[What needs to be done]:
Word for word, restate every line from the one with "At what coordinates should I click to accomplish: Select" through the end of the records below, both included, and add nothing.
--- Records supplied Enclosed Below ---
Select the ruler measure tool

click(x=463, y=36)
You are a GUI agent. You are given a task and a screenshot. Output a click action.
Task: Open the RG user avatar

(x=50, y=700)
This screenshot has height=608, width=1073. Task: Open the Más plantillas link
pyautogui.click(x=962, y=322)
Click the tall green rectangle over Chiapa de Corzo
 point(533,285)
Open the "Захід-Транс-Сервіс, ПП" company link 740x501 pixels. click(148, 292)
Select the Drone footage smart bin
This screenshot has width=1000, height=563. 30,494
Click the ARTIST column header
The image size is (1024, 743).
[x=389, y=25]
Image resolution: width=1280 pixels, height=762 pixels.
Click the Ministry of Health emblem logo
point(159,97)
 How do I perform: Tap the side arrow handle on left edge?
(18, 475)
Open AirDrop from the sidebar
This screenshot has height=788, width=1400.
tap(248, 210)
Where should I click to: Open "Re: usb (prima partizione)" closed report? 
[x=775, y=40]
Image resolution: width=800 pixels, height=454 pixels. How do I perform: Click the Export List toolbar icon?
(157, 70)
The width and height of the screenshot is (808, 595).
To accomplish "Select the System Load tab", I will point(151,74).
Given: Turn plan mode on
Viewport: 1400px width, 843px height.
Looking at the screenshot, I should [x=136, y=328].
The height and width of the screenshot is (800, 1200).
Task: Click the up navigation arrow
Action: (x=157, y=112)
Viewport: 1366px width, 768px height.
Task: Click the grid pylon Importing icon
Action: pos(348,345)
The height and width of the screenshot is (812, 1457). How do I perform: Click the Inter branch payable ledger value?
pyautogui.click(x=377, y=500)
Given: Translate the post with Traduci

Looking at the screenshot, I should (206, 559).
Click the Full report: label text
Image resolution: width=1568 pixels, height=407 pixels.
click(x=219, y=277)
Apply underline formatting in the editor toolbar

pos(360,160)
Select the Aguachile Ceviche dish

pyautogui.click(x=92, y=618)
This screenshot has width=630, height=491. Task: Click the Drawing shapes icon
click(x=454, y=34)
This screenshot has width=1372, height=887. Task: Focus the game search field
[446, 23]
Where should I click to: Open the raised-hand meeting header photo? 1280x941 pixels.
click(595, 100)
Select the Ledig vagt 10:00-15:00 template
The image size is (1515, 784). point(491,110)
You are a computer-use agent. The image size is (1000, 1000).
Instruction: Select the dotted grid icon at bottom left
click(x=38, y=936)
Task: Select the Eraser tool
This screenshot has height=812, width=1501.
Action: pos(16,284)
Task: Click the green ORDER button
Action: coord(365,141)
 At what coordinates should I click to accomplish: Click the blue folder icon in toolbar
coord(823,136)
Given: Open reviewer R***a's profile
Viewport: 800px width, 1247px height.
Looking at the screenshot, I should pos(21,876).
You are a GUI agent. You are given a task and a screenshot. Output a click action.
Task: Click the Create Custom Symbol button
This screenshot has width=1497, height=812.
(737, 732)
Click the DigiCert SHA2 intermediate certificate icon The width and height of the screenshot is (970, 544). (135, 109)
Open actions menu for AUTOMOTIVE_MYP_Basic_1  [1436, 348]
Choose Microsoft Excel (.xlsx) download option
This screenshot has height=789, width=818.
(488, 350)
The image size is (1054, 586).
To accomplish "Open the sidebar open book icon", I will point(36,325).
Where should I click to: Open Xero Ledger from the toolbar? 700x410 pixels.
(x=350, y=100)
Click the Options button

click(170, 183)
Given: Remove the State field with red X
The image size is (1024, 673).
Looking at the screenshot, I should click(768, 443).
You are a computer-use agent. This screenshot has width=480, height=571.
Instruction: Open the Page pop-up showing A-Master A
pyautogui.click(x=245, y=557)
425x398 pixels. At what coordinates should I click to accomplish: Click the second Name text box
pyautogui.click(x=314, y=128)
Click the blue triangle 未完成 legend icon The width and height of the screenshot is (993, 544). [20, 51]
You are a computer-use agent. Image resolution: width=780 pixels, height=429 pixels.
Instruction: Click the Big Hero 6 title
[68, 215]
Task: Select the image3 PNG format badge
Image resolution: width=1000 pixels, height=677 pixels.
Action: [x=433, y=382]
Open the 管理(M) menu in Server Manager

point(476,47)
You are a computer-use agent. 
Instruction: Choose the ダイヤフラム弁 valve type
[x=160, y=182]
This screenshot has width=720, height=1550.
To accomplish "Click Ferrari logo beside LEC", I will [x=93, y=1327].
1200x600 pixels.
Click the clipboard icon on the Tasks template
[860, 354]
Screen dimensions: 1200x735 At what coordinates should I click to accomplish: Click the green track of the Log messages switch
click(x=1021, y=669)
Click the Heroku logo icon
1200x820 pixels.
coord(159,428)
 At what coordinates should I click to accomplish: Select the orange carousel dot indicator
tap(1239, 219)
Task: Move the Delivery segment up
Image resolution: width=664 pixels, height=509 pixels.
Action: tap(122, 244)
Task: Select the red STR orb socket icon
--- End of Enclosed Records supplied ---
[Answer for the task]:
 At what coordinates should I click to accomplish: Select the orange carousel dot indicator
tap(1239, 219)
Task: Move the Delivery segment up
Image resolution: width=664 pixels, height=509 pixels.
Action: tap(122, 244)
Task: Select the red STR orb socket icon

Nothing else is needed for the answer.